Number of US Homes For Sale Plunges to Lowest Level Since 2012

Since real estate brokerage Redfin started taking records, fewer homes were available for sale in the United States in May 2023 than in any other month.

The number of homes for sale declined by 7.1 percent year-over-year in May 2023 on a seasonally adjusted basis to 1.4 million units, according to a June 21 Redfin press release. This is the first annual decline since April last year and the lowest level of homes for sale dating back to 2012. Compared to May 2019, before the pandemic hit the housing market, May 2023 sales numbers are lower by 38.6 percent. Redfin blames the shortage of homes on persistently high mortgage rates.

“Nearly every homeowner with a mortgage has an interest rate below 6 percent, meaning many are opting to stay put because selling and buying a new home would mean taking on a higher monthly mortgage payment.”

New listings of homes for sale fell 25.2 percent in May from a year back to the third lowest level on record.

According to a June 22 post by the National Association of Realtors (NAR), the lack of existing homes for sale in the market is forcing buyers to look for properties elsewhere.

NAR Chief Economist Lawrence Yun points out that “newly constructed homes are selling at a pace reminiscent of pre-pandemic times because of abundant inventory in that sector.”

In contrast, “existing-home sales activity is down sizably due to the current supply being roughly half of the level of 2019.”

High Home Prices

The housing shortage is keeping home prices elevated. In May, the median U.S. home sales price was $419,103, only slightly down from the record high of $432,311 hit a year back.

According to Redfin Chief Economist Daryl Fairweather, it is still too early to say whether price declines have “bottomed out” as he believes it could continue to fall.

“Prices may have room to fall because mortgage rates could still rise. The Federal Reserve just signaled that it is likely to continue raising interest rates this year,” he pointed out.

“That could further hamper homebuyer demand and cause home prices to fall in the near term, though the drops would be minimal.
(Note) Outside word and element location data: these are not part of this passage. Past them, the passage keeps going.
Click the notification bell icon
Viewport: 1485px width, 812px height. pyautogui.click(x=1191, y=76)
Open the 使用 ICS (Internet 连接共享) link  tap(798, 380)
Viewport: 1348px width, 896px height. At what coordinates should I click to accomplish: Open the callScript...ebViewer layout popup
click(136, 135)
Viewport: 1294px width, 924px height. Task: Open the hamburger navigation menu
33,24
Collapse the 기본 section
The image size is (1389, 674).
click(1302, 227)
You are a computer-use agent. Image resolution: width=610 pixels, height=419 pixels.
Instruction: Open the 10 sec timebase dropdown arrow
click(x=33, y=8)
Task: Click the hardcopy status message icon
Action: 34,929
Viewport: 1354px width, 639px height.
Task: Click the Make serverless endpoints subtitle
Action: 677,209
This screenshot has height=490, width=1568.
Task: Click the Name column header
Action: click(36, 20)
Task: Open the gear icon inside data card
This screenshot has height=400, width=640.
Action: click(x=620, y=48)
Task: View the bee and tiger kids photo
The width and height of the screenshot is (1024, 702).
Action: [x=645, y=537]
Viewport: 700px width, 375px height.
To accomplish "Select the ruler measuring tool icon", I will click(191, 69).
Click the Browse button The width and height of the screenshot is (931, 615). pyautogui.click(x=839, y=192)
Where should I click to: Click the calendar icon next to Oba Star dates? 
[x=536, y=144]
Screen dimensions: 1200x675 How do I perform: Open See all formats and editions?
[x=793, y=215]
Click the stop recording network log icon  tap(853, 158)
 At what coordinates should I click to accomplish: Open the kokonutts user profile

We’re unlikely to see double-digit price declines like we did during the 2008 housing crisis.”

Demand is edging up amid a shortage of homes as evidenced by rising mortgage loan applications. The Mortgage Bankers Association’s (MBA) Market Composite Index, a measure of mortgage loan application volume, rose by 0.5 percent for the week ending June 16 from a week earlier.

NAR Chief Economist Yun noted that mortgage rates, which continue to remain elevated, will “heavily influence the direction of home sales.”

For the week ending June 22, the 30-year fixed-rate mortgage rate averaged 6.67 percent, according to data from Freddie Mac, a level that it has been hovering around for a few weeks. “Relatively steady rates have led to several consecutive months of consistent home sales,” Yun said.

Affordability Issues

Though mortgage applications are rising, affordability remains a major challenge for many prospective homebuyers.

Data from NAR’s Housing Affordability Index (pdf) shows that the median price of an existing single-family home was $393,300 in April 2023, up from the $300,200 average price in 2020.

The qualifying income required to buy a median-priced existing single-family home has jumped from $49,680 in 2020 to $94,656 in April 2023. Meanwhile, mortgage payment as a percentage of income has jumped from 14.7 percent to 26 percent.

According to Redfin Chief Economist Fairweather, people thinking it’s a bad time to buy a home due to elevated mortgage rates should remember that when the rates eventually fall, numerous buyers will be waiting to enter the market.

“That could lead to more bidding wars since there aren’t enough homes for sale, and heightened competition could push up prices, offsetting some or all of the benefit of lower interest rates.”